残念なことにこの段階で生じる 7 は速度論的生成物。封管したトルエン中で加熱すると retoro-[3+2]/[3+2] 付加が進行して熱力学的生成物 8 が得られるそうです。あとは N-O 結合を還元的に切ったり、ちょちょっと官能基変換するだけですね。

まず何より非対称化の段階がカスケードで一挙に骨格構築しているところが見事です!(できれば一挙に 8 まで持っていきたいところですが)。そして収率も申し分なしです。

1つ気になるのはアクリロニトリルとのビスクロスメタセシスをたった 3 等量で 62 %得ているところ。

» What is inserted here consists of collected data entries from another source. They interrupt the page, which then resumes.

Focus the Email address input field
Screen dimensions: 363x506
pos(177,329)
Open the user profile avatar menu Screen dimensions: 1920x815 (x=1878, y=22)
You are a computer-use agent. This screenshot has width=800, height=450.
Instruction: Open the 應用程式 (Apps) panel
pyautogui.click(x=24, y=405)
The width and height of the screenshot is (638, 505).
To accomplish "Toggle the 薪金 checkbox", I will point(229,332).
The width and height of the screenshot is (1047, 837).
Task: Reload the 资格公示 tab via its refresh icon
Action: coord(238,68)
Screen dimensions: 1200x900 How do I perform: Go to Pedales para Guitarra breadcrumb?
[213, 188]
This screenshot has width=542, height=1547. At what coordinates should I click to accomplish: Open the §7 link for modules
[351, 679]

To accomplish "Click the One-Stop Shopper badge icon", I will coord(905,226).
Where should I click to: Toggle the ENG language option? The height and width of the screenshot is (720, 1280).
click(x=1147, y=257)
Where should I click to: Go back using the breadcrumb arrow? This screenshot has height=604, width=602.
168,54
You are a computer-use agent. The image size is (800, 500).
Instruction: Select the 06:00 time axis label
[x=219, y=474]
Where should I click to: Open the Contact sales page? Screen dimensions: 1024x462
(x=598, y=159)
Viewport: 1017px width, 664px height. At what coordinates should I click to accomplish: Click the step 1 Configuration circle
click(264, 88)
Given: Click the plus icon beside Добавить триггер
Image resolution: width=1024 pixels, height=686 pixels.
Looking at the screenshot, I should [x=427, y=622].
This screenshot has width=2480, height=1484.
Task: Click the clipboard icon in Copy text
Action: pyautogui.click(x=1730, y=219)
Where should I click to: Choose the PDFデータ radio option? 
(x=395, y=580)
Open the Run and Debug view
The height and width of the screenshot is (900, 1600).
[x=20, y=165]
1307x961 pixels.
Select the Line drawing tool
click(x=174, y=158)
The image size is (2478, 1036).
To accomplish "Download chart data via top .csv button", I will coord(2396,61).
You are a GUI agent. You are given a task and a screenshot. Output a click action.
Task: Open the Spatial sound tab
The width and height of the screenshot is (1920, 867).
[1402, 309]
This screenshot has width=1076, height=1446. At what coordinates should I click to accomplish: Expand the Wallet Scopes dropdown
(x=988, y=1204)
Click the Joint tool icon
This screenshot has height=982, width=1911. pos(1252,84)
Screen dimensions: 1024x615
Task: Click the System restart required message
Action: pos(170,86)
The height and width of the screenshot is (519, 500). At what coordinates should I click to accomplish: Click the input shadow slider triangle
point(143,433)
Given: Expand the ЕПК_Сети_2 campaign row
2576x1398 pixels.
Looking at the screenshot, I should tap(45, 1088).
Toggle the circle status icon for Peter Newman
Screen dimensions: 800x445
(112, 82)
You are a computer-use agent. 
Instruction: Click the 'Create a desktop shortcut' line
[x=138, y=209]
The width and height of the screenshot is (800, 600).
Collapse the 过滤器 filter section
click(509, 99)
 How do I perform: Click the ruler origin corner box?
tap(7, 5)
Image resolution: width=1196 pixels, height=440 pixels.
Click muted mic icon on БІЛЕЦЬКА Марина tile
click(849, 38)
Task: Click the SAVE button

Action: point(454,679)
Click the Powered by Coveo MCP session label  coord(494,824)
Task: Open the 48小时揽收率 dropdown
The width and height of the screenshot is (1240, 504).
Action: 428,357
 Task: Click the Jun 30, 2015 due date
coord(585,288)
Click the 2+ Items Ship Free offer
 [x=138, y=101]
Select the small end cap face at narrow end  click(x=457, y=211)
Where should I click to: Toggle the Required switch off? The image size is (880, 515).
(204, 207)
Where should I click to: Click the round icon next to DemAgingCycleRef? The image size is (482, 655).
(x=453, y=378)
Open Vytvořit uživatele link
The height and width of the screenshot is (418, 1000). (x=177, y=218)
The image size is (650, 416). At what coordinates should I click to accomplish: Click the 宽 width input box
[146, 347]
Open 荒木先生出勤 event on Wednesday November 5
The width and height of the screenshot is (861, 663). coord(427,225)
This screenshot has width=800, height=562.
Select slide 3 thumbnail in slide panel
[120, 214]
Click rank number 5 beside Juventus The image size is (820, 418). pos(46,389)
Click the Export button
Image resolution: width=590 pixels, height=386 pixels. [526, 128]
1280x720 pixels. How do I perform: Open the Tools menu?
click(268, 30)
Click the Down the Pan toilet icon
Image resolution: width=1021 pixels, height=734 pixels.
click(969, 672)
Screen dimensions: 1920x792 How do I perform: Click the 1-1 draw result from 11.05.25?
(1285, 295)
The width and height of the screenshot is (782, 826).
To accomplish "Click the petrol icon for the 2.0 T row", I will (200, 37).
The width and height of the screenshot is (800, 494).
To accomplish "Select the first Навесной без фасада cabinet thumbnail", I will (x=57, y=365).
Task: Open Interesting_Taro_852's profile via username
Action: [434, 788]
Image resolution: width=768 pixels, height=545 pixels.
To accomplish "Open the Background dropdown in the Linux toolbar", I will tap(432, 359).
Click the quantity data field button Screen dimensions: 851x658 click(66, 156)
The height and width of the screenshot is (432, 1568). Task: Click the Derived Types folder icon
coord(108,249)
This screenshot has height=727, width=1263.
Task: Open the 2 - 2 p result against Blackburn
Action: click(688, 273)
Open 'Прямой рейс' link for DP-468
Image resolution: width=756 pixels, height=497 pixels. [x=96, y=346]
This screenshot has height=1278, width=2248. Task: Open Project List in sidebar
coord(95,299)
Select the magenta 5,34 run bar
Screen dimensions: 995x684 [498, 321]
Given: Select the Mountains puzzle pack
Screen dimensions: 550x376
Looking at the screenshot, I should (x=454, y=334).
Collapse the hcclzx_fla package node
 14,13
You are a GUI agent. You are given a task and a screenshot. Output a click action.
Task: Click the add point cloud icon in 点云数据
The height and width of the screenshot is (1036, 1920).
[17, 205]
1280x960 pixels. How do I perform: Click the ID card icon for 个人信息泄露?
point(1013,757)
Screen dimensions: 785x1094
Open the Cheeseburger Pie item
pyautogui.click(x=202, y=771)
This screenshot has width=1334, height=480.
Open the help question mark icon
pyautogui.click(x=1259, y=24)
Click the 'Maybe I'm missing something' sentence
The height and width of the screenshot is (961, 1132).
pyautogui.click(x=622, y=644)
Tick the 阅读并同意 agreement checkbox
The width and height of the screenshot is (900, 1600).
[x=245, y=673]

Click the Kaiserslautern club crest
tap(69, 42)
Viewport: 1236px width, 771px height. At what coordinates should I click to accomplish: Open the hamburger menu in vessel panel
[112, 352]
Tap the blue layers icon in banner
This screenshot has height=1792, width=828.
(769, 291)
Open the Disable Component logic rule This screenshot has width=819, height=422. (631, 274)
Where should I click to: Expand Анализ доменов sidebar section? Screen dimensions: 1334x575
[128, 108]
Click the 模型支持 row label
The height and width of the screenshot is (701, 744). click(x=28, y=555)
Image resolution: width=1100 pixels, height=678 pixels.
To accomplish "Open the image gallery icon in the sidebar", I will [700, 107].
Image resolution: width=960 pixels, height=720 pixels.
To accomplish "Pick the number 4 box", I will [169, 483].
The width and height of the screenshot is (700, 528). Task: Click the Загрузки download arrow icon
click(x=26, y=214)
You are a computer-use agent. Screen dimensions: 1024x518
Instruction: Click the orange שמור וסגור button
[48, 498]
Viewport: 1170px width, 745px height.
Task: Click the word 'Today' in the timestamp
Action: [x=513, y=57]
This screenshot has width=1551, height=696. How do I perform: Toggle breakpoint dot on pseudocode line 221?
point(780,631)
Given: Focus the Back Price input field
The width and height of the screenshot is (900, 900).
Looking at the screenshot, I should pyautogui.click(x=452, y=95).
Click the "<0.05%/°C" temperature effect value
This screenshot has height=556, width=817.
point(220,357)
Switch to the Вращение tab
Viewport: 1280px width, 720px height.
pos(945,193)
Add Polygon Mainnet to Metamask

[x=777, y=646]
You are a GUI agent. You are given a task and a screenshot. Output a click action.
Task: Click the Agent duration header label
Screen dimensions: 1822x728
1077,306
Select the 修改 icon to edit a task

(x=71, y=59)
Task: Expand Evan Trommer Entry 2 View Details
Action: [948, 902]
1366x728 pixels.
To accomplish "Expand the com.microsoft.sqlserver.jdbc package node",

よっちゃんが大学研究室の同期が、同じような(基質も反応剤も違いますが)メタセシスをやってましたが、電子求引基があるからか 10 等量くらい放り込んでもあまり上手く行ってませんでした…。

何はともあれ、対称分子から非対称化を経る美しい合成ですね。


さて、次の Artochamins J の合成はこちら。
"Cascade Reactions Involving Formal [2+2] Thermal Cycloadditions:
Total Synthesis of Artochamins F, H, I, and J"
K. C. Nicolaou et al. Angew. Chem. Int. Ed. 2007, 46, 7501-7505.

Artochamins 類の生理活性は弱い細胞毒性がある程度で、興味深いのはその多環構造だそうです。不思議なことに、この天然物はラセミ体で単離されたそうで、つまり非酵素的に産生されている可能性がありそうです。非酵素的な生合成経路でこの構造ですか…。

さて、この論文の目玉は以下の反応による、形式 [2+2] 付加環化反応を含むカスケードによる対称分子の非対称化です。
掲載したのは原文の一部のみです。